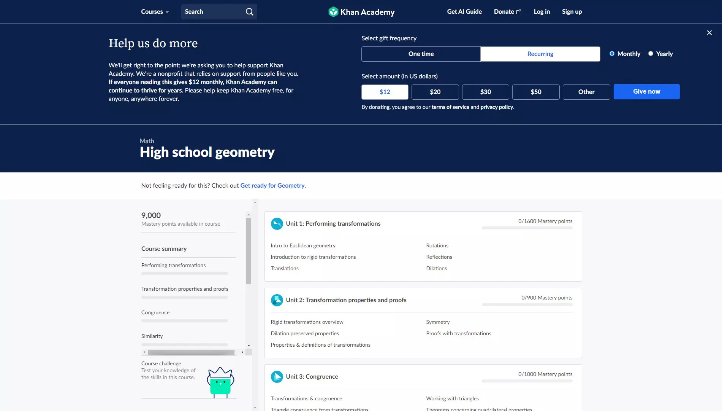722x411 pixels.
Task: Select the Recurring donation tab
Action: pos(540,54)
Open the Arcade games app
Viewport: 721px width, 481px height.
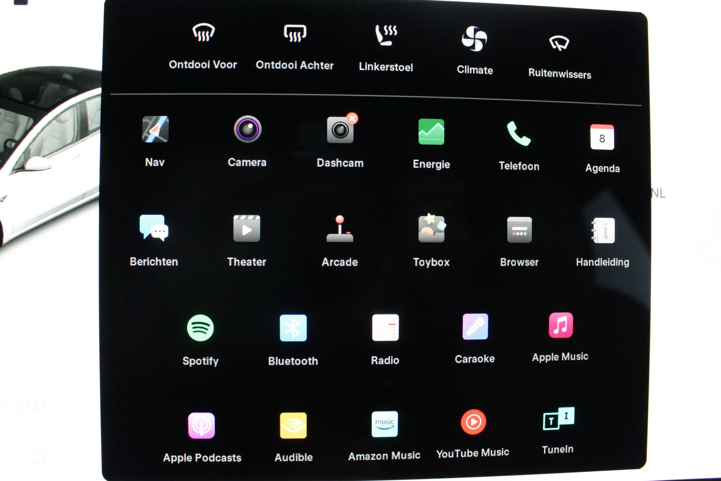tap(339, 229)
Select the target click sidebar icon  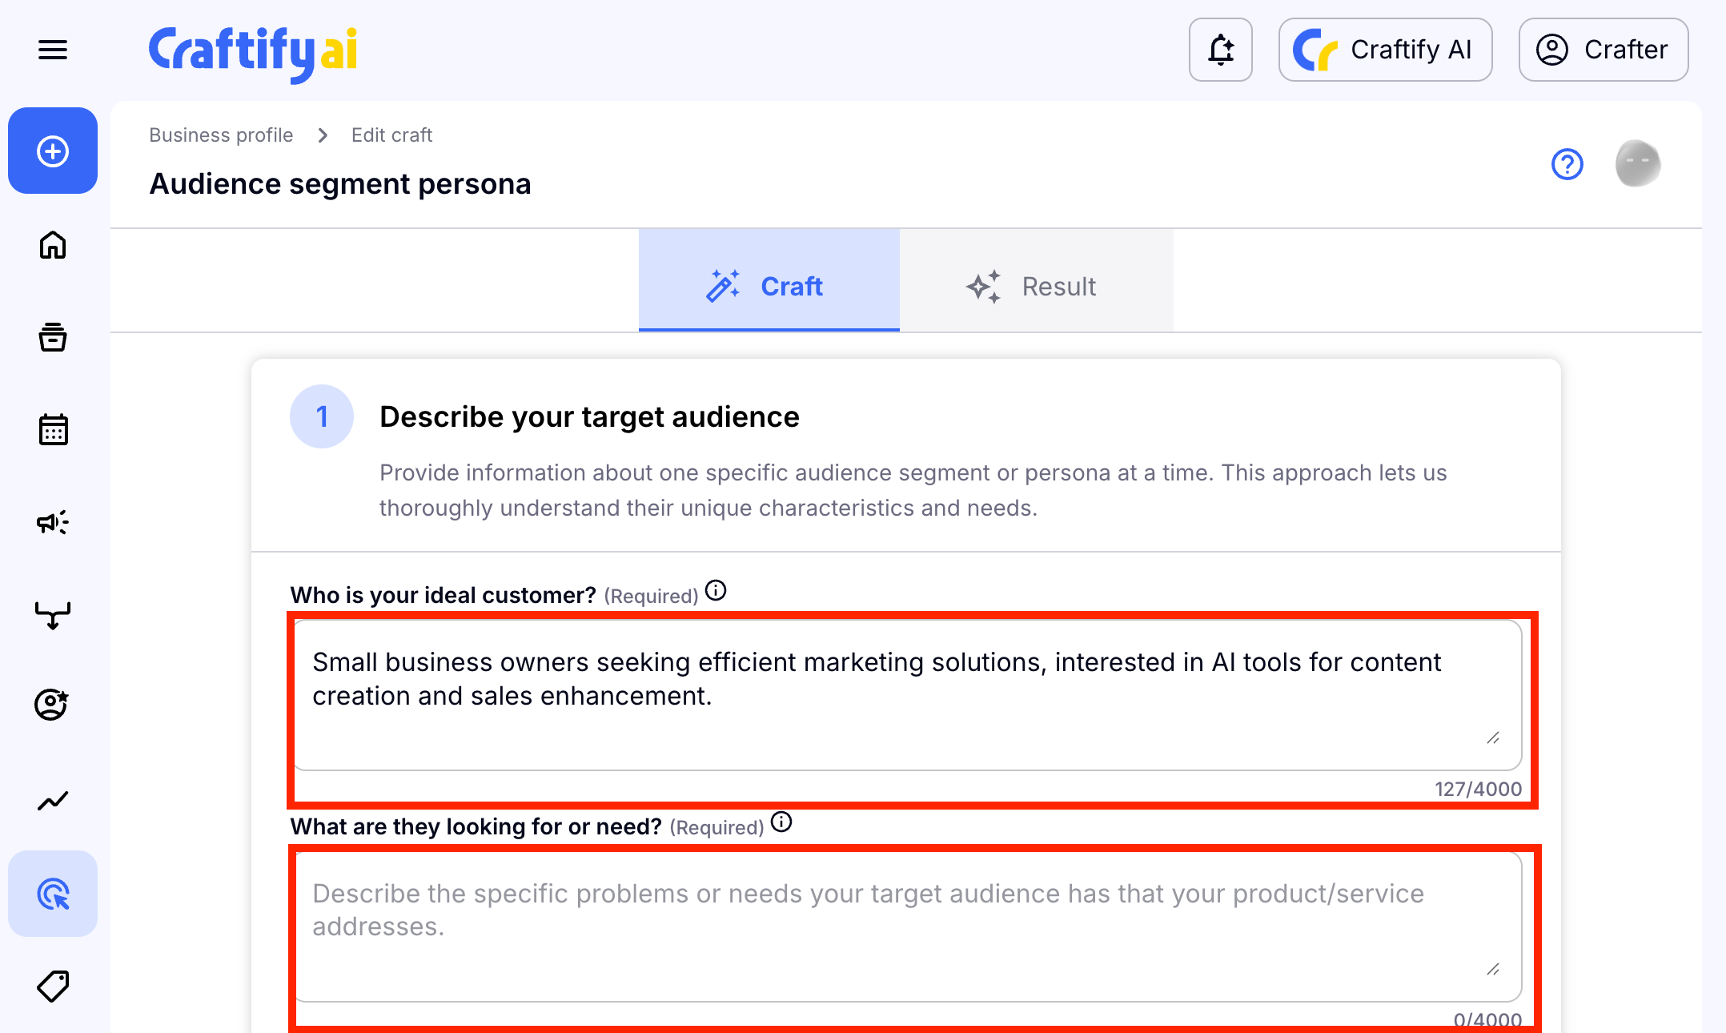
########################################
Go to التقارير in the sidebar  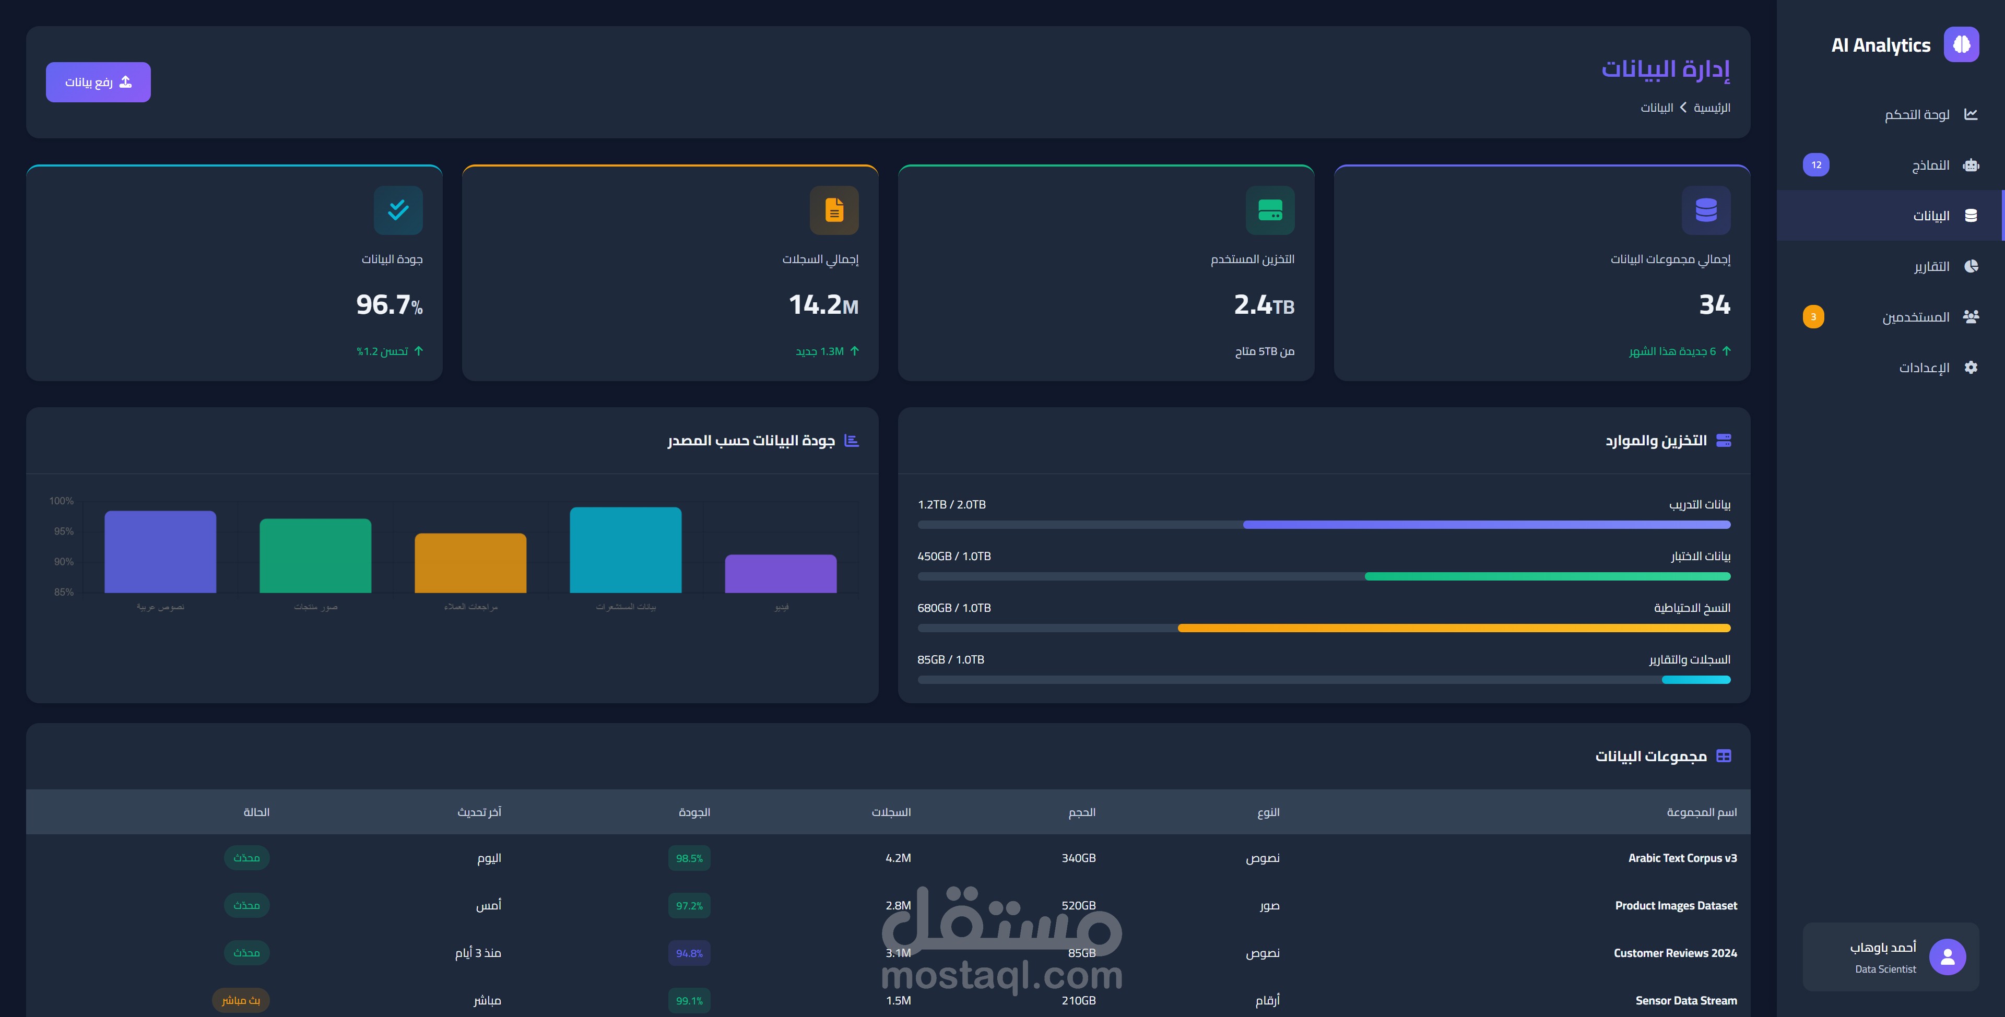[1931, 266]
########################################
Having found the line with "Open the Arcade games app" and the line with "Select the target click sidebar icon" in the material above, write out exactly those two and every line between, leaving the pictures out.

Open the Arcade games app
Viewport: 721px width, 481px height.
tap(339, 229)
Select the target click sidebar icon  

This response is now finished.